Given a totally-contrived application like this:
use trillium::{conn_try, Conn, Handler, KnownHeaderName};
use trillium_logger::Logger;
async fn teapot(mut conn: Conn) -> Conn {
let request_body = conn_try!(conn.request_body_string().await, conn);
if request_body.is_empty() {
conn.with_status(406).with_body("unacceptable!").halt()
} else {
conn.with_body(format!("request body was: {request_body}"))
.with_status(418)
.with_response_header(KnownHeaderName::Server, "zojirushi")
}
}
fn application() -> impl Handler {
(Logger::new(), teapot)
}
fn main() {
trillium_smol::run(application());
}
Here's what some simple tests would look like:
#[cfg(test)]
mod tests {
use super::{application, teapot};
use trillium_testing::prelude::*;
#[test]
fn handler_sends_correct_headers_and_is_a_teapot() {
let application = application();
assert_response!(
post("/").with_request_body("hello trillium!").on(&application),
Status::ImATeapot,
"request body was: hello trillium!",
"server" => "zojirushi",
"content-length" => "33"
);
}
#[test]
fn we_can_also_test_the_individual_handler() {
assert_body!(
post("/").with_request_body("a different body").on(&teapot),
"request body was: a different body"
);
}
#[test]
fn application_is_lemongrab_when_body_is_empty() {
let application = application();
assert_response!(
post("/").on(&application),
Status::NotAcceptable,
"unacceptable!"
);
}
}
Patterns for library authors
State
Let's take a look at an implementation of a library that incrementally counts the number of conns that pass through it and attaches the number to each conn. It would be unsafe to store a u64 directly in the state set, because other libraries might be doing so, so we wrap it with a private newtype called ConnNumber. Since this isn't accessible outside of our library, we can be sure that our handler is the only place that sets it. We provide a ConnExt trait in order to provide access to this data.
mod conn_counter {
use std::sync::{
atomic::{AtomicU64, Ordering},
Arc,
};
use trillium::{async_trait, Conn, Handler};
struct ConnNumber(u64);
#[derive(Default)]
pub struct ConnCounterHandler(Arc<AtomicU64>);
impl ConnCounterHandler {
pub fn new() -> Self {
Self::default()
}
}
#[async_trait]
impl Handler for ConnCounterHandler {
async fn run(&self, conn: Conn) -> Conn {
let number = self.0.fetch_add(1, Ordering::SeqCst);
conn.with_state(ConnNumber(number))
}
}
pub trait ConnCounterConnExt {
fn conn_number(&self) -> u64;
}
impl ConnCounterConnExt for Conn {
fn conn_number(&self) -> u64 {
self.state::<ConnNumber>()
.expect("conn_number must be called after the handler")
.0
}
}
}
And usage of the library looks like this:
use conn_counter::{ConnCounterConnExt, ConnCounterHandler};
use trillium::{Conn, Handler};
fn handler() -> impl Handler {
(ConnCounterHandler::new(), |conn: Conn| async move {
let conn_number = conn.conn_number();
conn.ok(format!("conn number was {conn_number}"))
})
}
fn main() {
trillium_smol::run(handler());
}
#[cfg(test)]
mod test {
use trillium_testing::prelude::*;
#[test]
fn test_conn_counter() {
let handler = super::handler();
assert_ok!(get("/").on(&handler), "conn number was 0");
assert_ok!(get("/").on(&handler), "conn number was 1");
assert_ok!(get("/").on(&handler), "conn number was 2");
assert_ok!(get("/").on(&handler), "conn number was 3");
}
}
Contributing
If you're excited about the ideas here, this page will be kept up to date with ways to get involved.
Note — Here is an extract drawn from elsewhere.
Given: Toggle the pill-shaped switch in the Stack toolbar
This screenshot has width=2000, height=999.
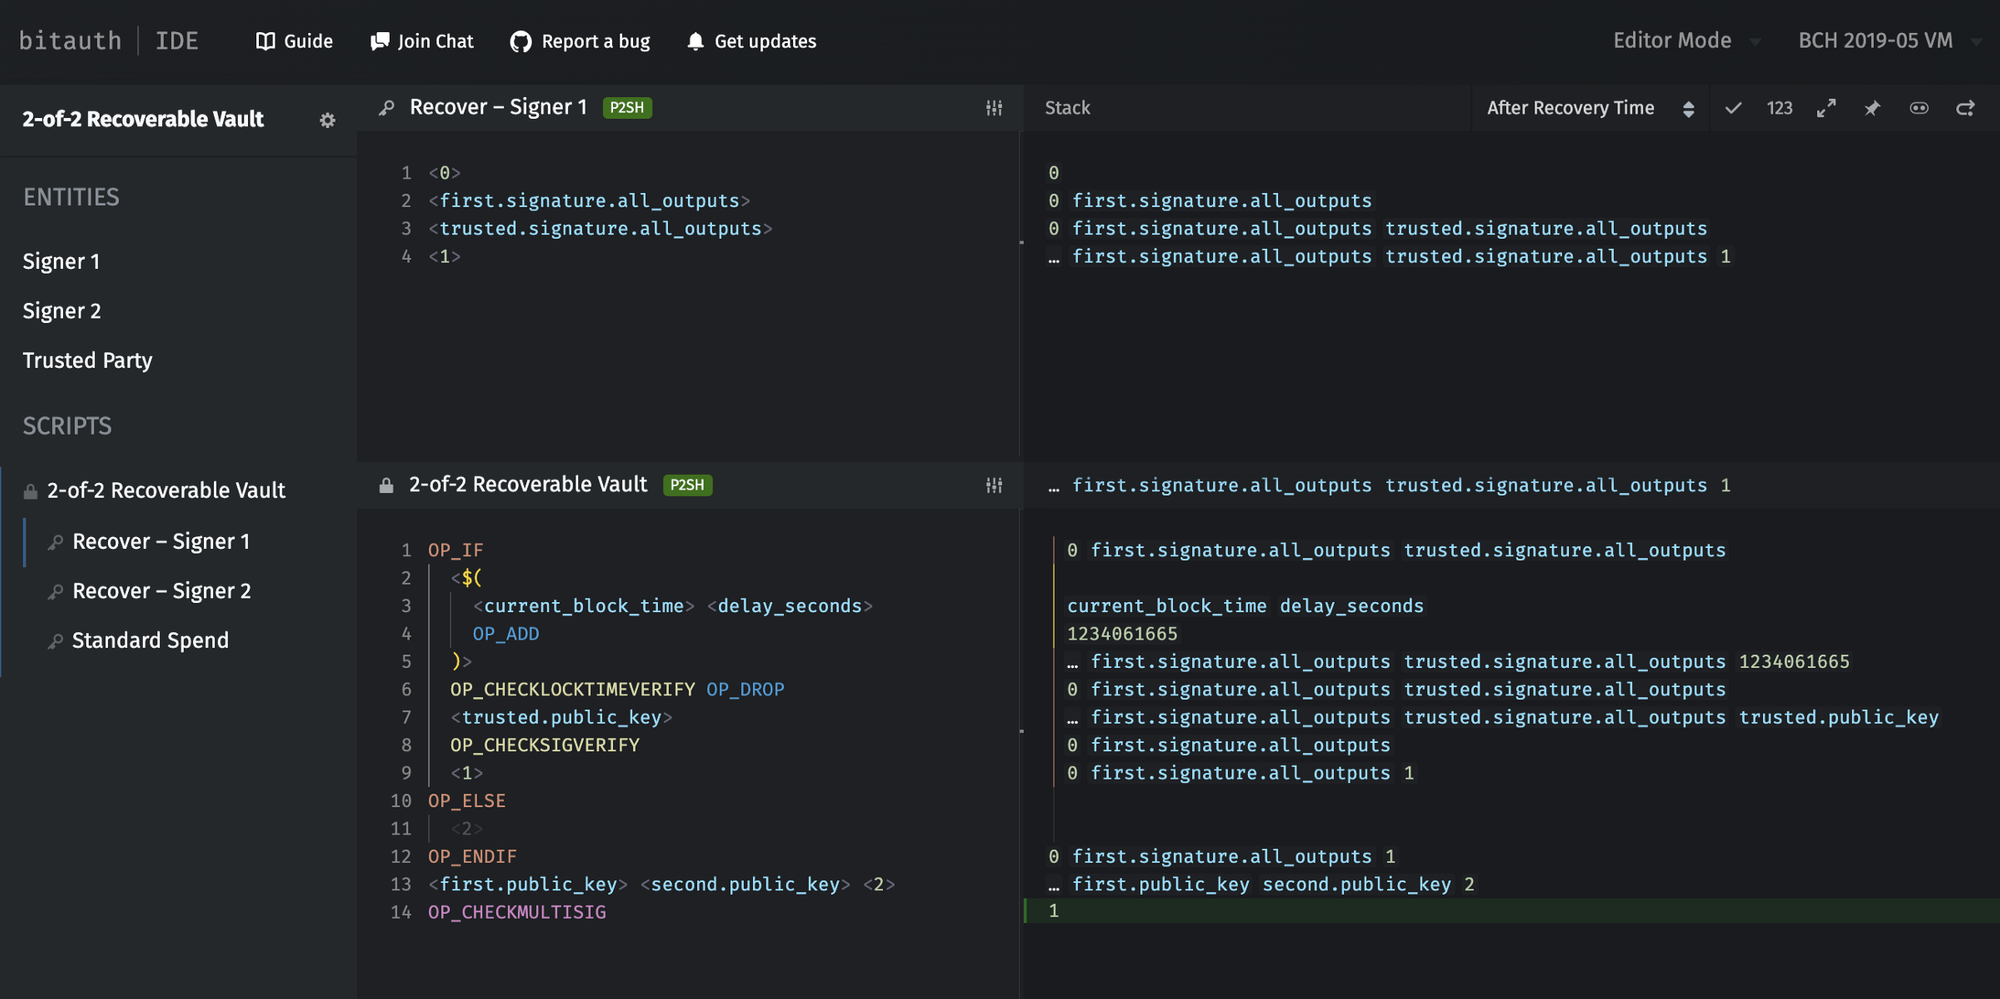Looking at the screenshot, I should click(x=1918, y=107).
- Build stuff using trillium. Open source if possible, but even if not, feedback from actual deployed applications will be given higher priority than issues that aren't driven by real use cases.
- Build new handlers for trillium. The intent of trillium's design is that as many components as possible should be replaceable. It would make me very happy to deprecate one of the components I built in preference to a more robust alternative. All trillium-compatible crates will be linked in a section of the documentation.
- Contribute to the documentation and tests
- File issues for bugs
βPlease don't file a Pull Request, regardless of how small, without prior discussion on an Issue. All PRs without an associated issue will be immediately closed. I value your time and want to make sure that any code you write is in an aligned direction.